ChatGPT has demonstrated its examination skills, scoring similarly to students on several degree courses and other tests, such as the Bar Exam for lawyers. But can it deliver satisfactory results on medical exams?
A group of pediatric doctors put ChatGPT, specifically the GPT-3.5 model, to the test.
They tested ChatGPT on the neonatal-perinatal board exam, which is critical for pediatric students. The study, published in JAMA, revealed that ChatGPT version 3.5 scored only 46% correct answers.
ChatGPT’s performed best on basic recall and clinical reasoning-themed questions, but its limitations were exposed by questions requiring multi-logic reasoning.
Specifically, the model scored its lowest, 37.5 percent, in the gastroenterology section and its highest, 78.5 percent, in ethics – perhaps ironically.
The study’s senior author, Andrew Beam, is an assistant professor of biomedical informatics at Harvard Medical School.
He pointed out that the rapid advancements in AI have been nothing short of remarkable. “There was this moment last year when, all of a sudden, five or six different models were all getting scores of 80 percent or higher,” he said, emphasizing the quick pace at which the field is evolving.
Beam’s wife, Kristyn, an instructor in pediatrics at Harvard Medical School, also participated in the study. “I wanted it not to do well, so from that perspective I was happy,” she confessed.
However, she acknowledges the inevitability of AI embedding itself into healthcare, as we’ve already seen with AI-powered MRI scanning, eye disease diagnostics, and drug development, to name but a few of its burgeoning repertoire of applications.

> _PROBLEM_
Write out, word for word, the passage of the article on ChatGPT's medical exam performance that begins with the words containing "ChatGPT’s performed best" and ends with "field is evolving.". The stored items were drawn from a separate source.

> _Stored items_
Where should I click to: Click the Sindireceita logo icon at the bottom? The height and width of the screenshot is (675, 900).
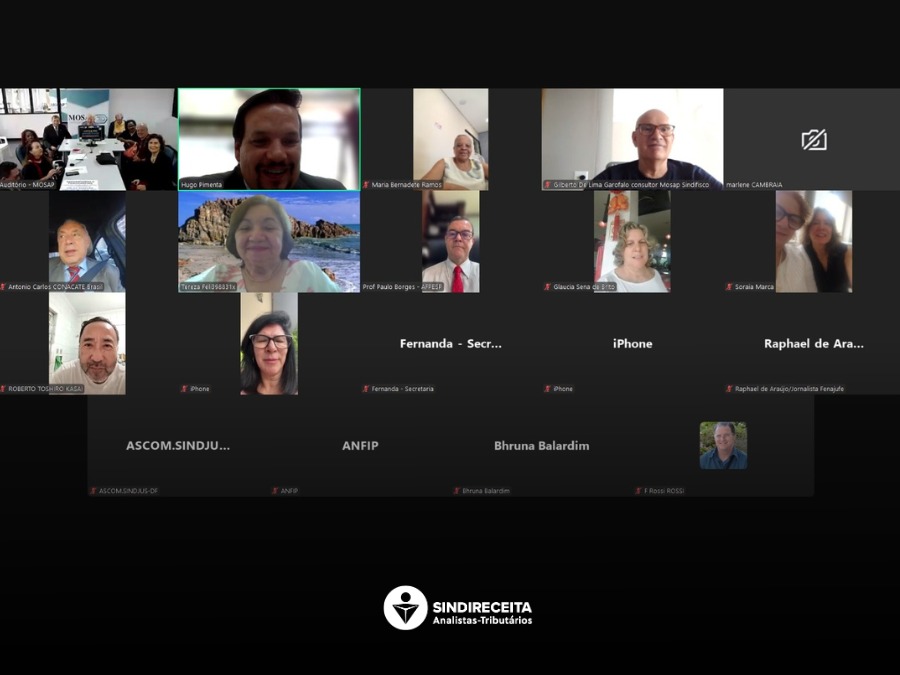405,607
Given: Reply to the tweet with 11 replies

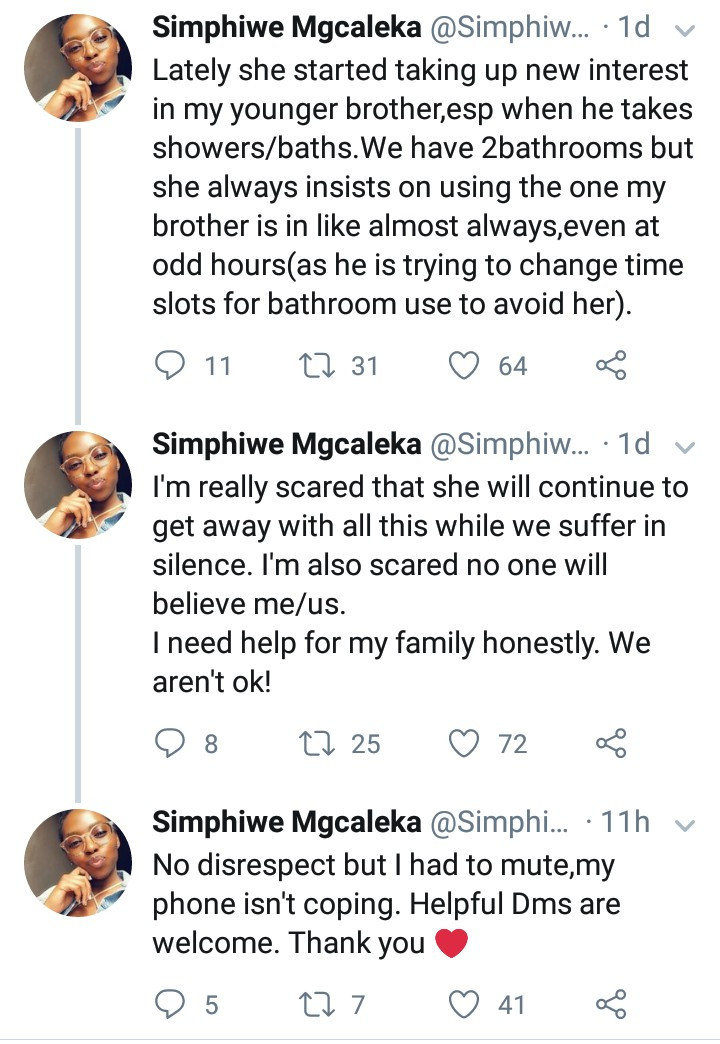Looking at the screenshot, I should (174, 366).

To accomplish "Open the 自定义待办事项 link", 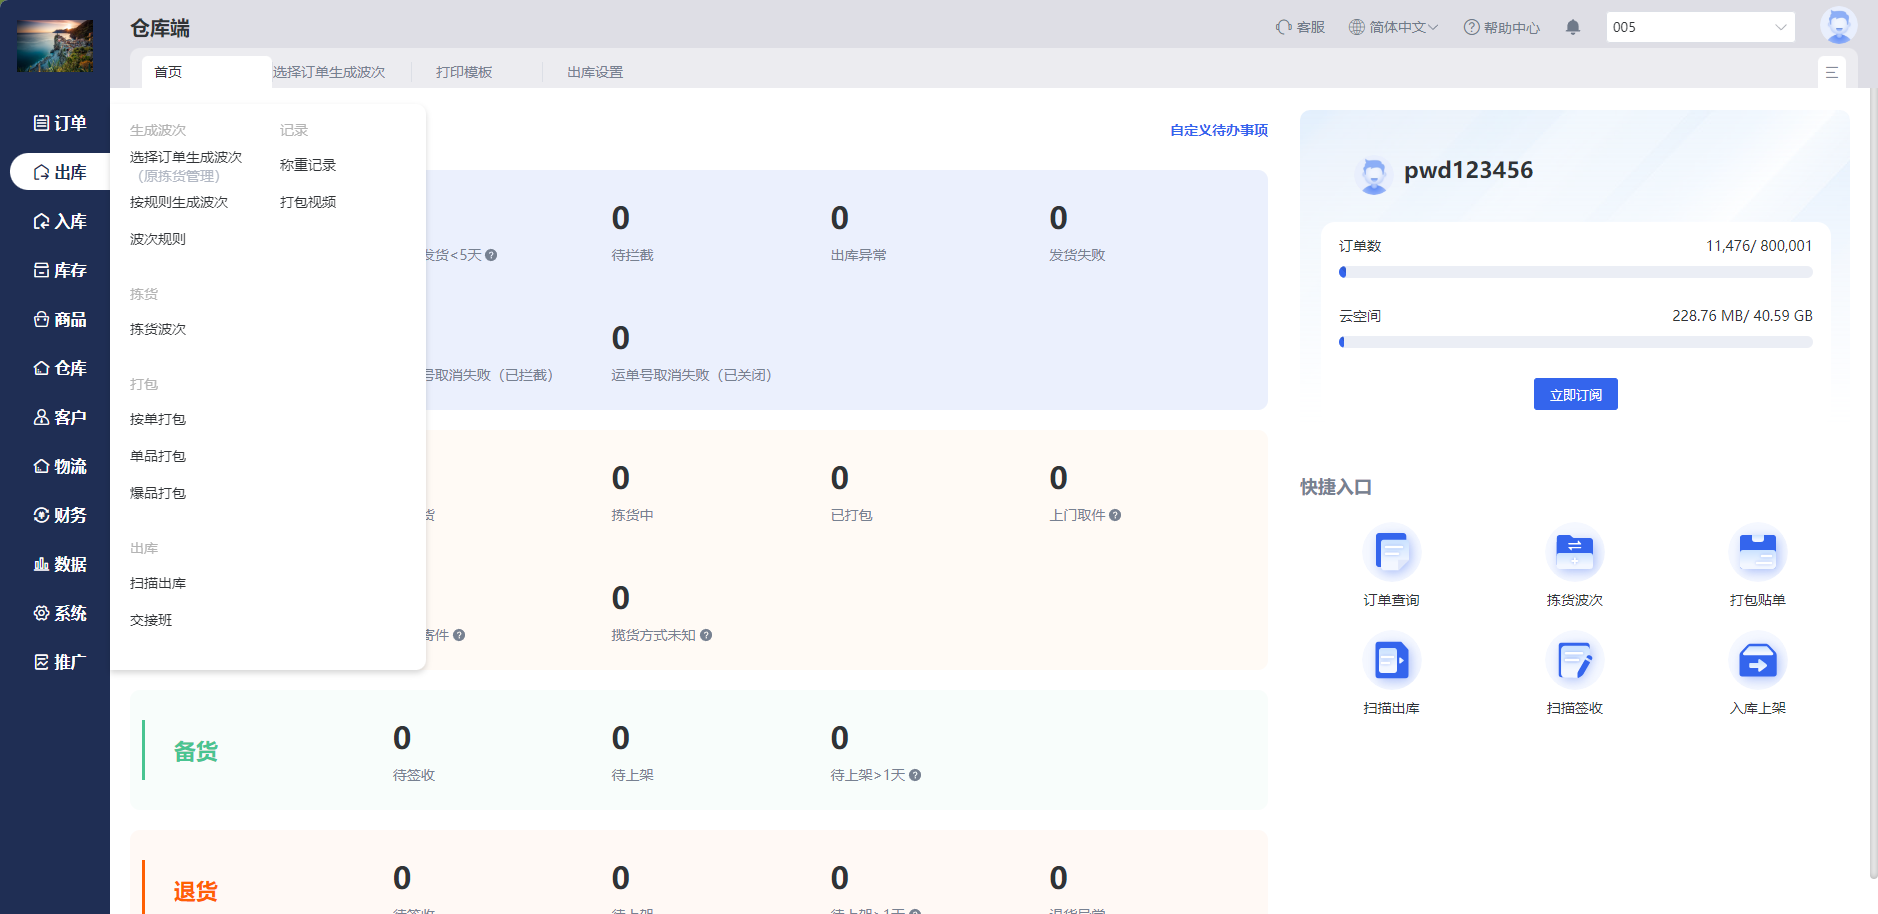I will tap(1218, 130).
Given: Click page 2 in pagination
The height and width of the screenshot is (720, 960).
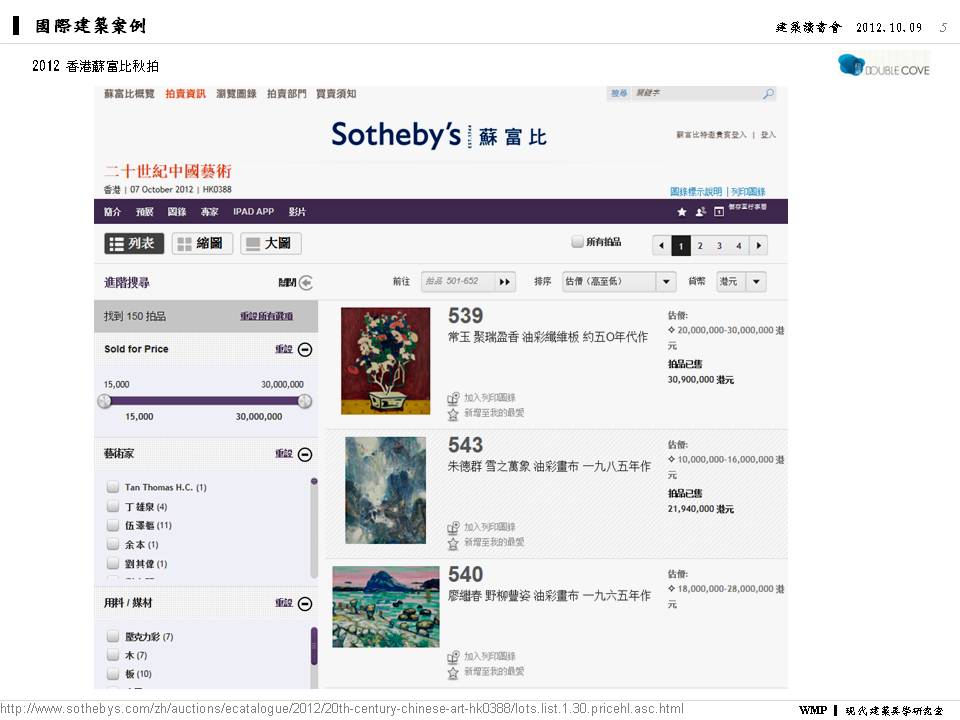Looking at the screenshot, I should (x=700, y=246).
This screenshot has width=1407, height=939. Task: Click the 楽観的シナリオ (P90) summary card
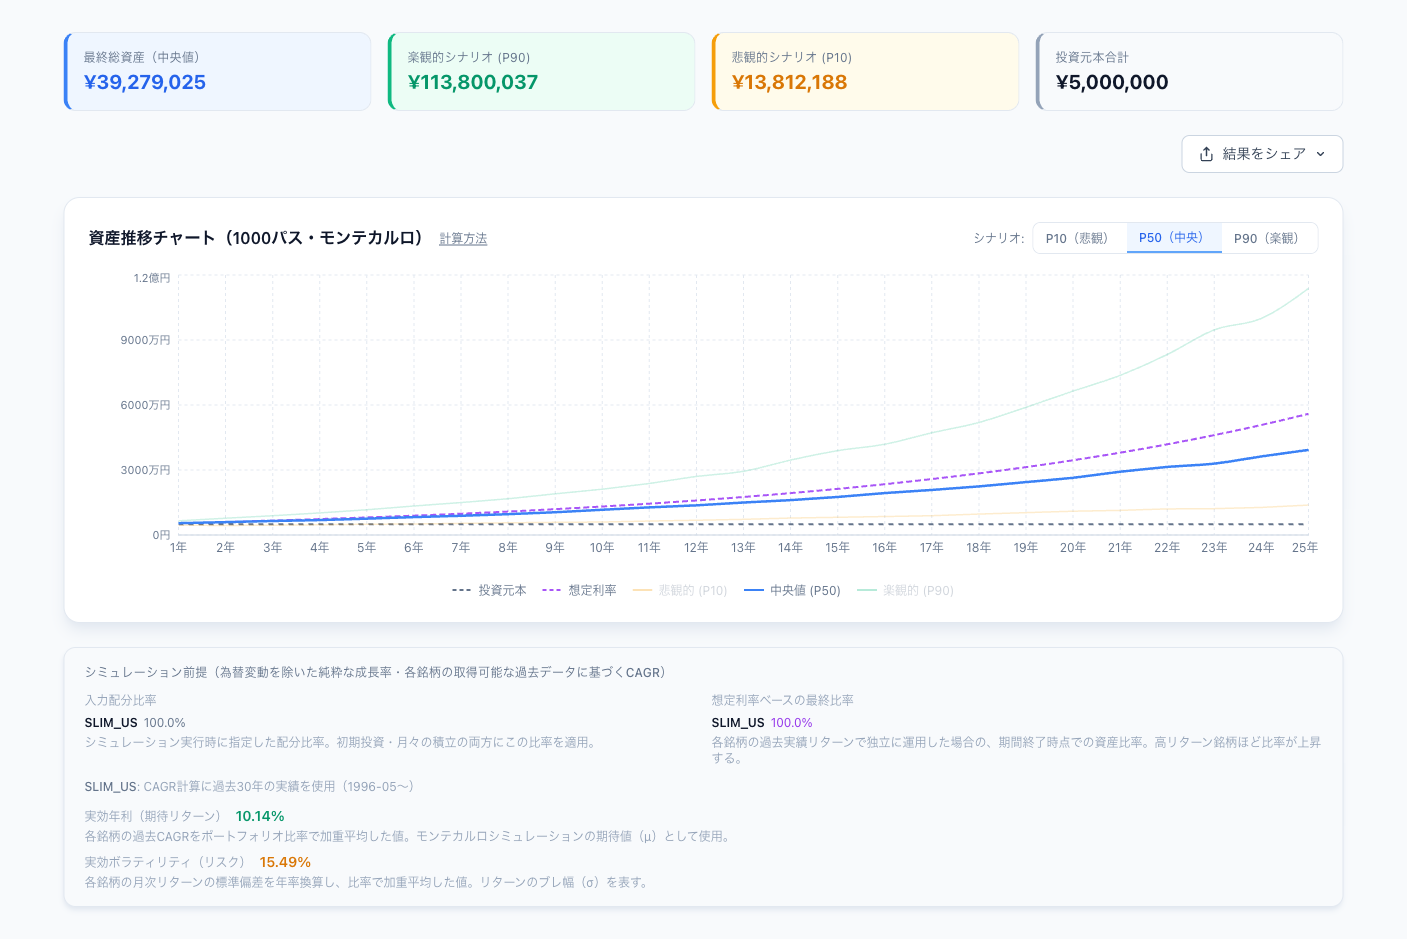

> _TASK ANSWER_
ChatGPT’s performed best on basic recall and clinical reasoning-themed questions, but its limitations were exposed by questions requiring multi-logic reasoning.
Specifically, the model scored its lowest, 37.5 percent, in the gastroenterology section and its highest, 78.5 percent, in ethics – perhaps ironically.
The study’s senior author, Andrew Beam, is an assistant professor of biomedical informatics at Harvard Medical School.
He pointed out that the rapid advancements in AI have been nothing short of remarkable. “There was this moment last year when, all of a sudden, five or six different models were all getting scores of 80 percent or higher,” he said, emphasizing the quick pace at which the field is evolving.